Task to complete:
Please set down, exactly, the line with "Given: Click the" and all lines that follow it through the end of the records below.

Data records:
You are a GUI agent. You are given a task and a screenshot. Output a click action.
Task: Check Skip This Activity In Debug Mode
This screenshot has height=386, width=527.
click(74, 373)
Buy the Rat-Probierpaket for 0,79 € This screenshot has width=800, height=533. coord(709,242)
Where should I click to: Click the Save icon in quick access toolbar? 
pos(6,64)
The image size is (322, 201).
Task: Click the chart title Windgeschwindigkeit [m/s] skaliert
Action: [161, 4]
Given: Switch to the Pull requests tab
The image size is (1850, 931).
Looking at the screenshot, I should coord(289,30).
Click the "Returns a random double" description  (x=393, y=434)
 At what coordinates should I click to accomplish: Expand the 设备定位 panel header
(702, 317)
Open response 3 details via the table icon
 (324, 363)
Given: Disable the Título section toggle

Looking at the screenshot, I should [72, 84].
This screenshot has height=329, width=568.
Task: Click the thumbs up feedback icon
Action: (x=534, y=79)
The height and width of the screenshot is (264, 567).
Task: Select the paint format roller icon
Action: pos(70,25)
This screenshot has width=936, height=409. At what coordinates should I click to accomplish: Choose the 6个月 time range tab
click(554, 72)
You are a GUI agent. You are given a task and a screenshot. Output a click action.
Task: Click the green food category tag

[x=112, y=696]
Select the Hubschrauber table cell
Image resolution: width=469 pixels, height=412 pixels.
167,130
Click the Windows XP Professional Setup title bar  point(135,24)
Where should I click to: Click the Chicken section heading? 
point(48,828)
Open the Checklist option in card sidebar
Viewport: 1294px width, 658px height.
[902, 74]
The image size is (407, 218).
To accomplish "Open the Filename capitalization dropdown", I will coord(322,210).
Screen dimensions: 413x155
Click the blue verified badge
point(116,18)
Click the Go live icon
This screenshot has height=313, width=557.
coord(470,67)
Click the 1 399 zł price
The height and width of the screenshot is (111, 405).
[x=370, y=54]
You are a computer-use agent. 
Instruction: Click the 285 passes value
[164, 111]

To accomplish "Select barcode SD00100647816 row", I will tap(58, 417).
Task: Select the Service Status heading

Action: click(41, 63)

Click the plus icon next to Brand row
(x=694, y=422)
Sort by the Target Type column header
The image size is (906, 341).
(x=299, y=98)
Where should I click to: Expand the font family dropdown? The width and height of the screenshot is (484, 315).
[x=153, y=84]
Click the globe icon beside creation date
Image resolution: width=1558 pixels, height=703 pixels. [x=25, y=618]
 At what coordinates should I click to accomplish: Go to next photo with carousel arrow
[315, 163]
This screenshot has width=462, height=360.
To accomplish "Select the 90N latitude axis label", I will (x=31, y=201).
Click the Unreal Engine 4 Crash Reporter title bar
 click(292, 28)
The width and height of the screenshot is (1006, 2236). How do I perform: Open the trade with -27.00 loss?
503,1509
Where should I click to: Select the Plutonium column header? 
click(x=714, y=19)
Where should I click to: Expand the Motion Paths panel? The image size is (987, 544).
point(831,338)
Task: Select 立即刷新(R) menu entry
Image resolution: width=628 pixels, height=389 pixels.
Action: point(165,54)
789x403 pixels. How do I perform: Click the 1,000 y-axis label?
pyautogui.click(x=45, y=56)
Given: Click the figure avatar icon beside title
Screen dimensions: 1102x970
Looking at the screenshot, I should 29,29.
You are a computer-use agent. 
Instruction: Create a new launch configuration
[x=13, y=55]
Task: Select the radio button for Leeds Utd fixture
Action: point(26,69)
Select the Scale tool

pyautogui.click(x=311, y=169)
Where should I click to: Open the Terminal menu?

Problem solution:
Given: Click the figure avatar icon beside title
Screen dimensions: 1102x970
Looking at the screenshot, I should 29,29.
You are a computer-use agent. 
Instruction: Create a new launch configuration
[x=13, y=55]
Task: Select the radio button for Leeds Utd fixture
Action: point(26,69)
Select the Scale tool

pyautogui.click(x=311, y=169)
Where should I click to: Open the Terminal menu?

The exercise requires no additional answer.